• [THE TASK]
In the passage on La flor and Laura Citarella's films, how does Laura end up at the seaside resort in Ostende?

• [PROVIDED TEXT]
--

Llinás’s work, and La flor especially, has much in common with the work of Oulipo writers such as Italo Calvino and Georges Perec, who took on various literary constraints and turned them into explorations of what their medium could do. In La flor, Llinás’s structural gambit strips traditional storytelling of some of its most fundamental elements—dramatic resolution and consistent psychological characterization—while retaining all of the aesthetic tools and mechanics that serve to pull off the illusion of narrative coherence and plausibility. This is a film that is constantly beginning again, like Calvino’s If on a winter’s night a traveler, in which every other chapter appears to be the first of a different novel. What results is an interrogation of the fundamental terms of the medium that turns form itself into content, firmly foregrounding the telling over the tale.
Each episode builds off the preceding ones, complicating their formulas in an effort to offer something new, and by the time we’ve reached the nine-hour mark and fourth episode, the film starts to look backward, approaching the origins of cinema. After a lengthy interlude on a director obsessed with shooting trees, seemingly a wink to D. W. Griffith's famous dictum that “what the cinema needs is the wind in the trees,” the film slips into a silent black-and-white remake of Jean Renoir’s A Day in the Country (1946), then becomes a cryptic pseudo-western recorded from the projections of a camera obscura. Llinás’s work is a touch Wellesian, and as much as he is a consummate entertainer offering immediate genre pleasures by the truckload, La flor builds to something like a grand statement on cinema toward its end. By nearly exhausting the medium’s abilities, the film also invigorates it, suggesting that cinema has simultaneously run its course and only just begun.
LAURA CITARELLA: SUSPICIOUS MINDS
It is as if fiction and procedurals were in charge of resolving the emptiness of the characters.
—Laura Citarella on Ostende
Almost all of El Pampero Cine’s films are apt to pull apart the very basics of storytelling, splitting off into another tale or swerving into a vastly different genre partway through. Where the work of Llinás is focused on the powers and possibilities of the narrator, Citarella is drawn to the role of the viewer and the way audiences construct narratives based on fragmentary, incomplete, and insufficient information. The two films she has directed solo, Ostende and Trenque Lauquen, form a diptych that Citarella has hinted may become a larger series. They both focus on a woman named Laura (played by Laura Paredes) who becomes stranded in remote parts of the Buenos Aires Province and stumbles onto large labyrinthian mysteries that may or may not simply be products of her own idle curiosity.
Ostende finds Laura at a seaside resort in the off-season after winning a vacation through a radio contest. As it is too cold to swim and too windy to sunbathe, she starts observing the other guests and slowly speculating on the potentially nefarious goings-on between an older man (Julio Citarella, the director’s father) and the two women with whom he can always be seen. As Laura stalks the trio through the woods of the resort and spies on them from the hotel balcony, Citarella oscillates between building suspense over what the old man might be up to and building a sense of mystery over what is motivating Laura’s deep suspicions. Taking cues from Vertigo (1958), the film plays with our sense of identification to illustrate and question the ways we as spectators and voyeurs can be easily overtaken by our own sense of morbid curiosity.

--

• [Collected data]
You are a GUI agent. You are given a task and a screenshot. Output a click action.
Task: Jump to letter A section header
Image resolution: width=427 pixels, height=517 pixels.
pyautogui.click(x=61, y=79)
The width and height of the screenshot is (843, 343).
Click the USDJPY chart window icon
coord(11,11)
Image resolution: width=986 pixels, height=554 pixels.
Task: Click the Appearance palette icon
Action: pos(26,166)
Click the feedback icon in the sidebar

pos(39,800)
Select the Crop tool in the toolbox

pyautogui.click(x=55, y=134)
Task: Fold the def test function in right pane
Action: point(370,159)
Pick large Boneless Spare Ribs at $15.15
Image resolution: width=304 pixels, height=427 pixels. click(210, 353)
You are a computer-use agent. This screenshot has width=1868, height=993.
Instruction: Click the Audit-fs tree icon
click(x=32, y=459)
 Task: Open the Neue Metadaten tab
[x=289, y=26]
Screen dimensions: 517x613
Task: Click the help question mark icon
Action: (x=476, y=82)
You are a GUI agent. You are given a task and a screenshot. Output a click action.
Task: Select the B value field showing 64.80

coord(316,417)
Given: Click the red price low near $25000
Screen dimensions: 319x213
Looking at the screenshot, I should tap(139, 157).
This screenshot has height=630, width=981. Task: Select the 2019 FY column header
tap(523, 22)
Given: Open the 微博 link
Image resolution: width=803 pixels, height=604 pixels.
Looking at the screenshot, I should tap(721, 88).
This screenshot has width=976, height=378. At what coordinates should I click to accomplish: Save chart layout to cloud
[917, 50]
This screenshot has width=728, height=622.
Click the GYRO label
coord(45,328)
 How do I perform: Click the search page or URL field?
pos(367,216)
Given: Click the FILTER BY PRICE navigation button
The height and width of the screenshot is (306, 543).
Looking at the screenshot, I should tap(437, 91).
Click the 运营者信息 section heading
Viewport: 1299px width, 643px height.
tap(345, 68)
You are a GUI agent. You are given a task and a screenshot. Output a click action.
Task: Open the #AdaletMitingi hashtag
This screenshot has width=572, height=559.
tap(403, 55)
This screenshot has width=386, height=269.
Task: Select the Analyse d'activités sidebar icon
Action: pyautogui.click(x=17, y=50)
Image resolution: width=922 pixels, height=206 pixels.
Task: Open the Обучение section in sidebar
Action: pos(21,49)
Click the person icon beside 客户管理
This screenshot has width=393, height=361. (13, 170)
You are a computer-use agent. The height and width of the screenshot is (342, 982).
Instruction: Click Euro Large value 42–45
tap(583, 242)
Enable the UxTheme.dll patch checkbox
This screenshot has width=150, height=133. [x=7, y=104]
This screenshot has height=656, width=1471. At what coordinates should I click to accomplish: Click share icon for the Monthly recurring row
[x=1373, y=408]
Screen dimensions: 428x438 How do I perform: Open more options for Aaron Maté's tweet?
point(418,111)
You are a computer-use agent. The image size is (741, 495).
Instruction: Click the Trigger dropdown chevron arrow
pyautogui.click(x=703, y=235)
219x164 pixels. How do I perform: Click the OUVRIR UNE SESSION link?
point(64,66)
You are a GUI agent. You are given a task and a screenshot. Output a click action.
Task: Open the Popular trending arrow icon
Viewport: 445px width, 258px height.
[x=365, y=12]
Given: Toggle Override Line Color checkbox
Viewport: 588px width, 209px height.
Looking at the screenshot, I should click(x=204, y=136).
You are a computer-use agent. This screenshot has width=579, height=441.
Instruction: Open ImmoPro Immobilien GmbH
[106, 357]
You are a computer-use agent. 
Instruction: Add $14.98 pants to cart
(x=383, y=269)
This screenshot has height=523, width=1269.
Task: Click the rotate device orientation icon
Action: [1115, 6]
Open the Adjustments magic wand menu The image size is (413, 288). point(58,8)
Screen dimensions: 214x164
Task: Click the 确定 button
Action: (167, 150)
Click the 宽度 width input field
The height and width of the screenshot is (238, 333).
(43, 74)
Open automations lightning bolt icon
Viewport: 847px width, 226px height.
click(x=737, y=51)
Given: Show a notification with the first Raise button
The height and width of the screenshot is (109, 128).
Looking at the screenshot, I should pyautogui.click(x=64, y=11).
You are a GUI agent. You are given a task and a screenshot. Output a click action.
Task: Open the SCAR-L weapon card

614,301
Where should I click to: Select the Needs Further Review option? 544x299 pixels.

--

• [YOUR SOLUTION]
She wins a vacation through a radio contest.